- Exercise instructions: Please restate the data word for word.

- Dataset entries:
::::

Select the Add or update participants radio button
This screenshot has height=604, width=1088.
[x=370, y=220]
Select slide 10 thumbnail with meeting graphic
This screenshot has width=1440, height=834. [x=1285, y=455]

::::

- Result of this exercise:
Select the Add or update participants radio button
This screenshot has height=604, width=1088.
[x=370, y=220]
Select slide 10 thumbnail with meeting graphic
This screenshot has width=1440, height=834. [x=1285, y=455]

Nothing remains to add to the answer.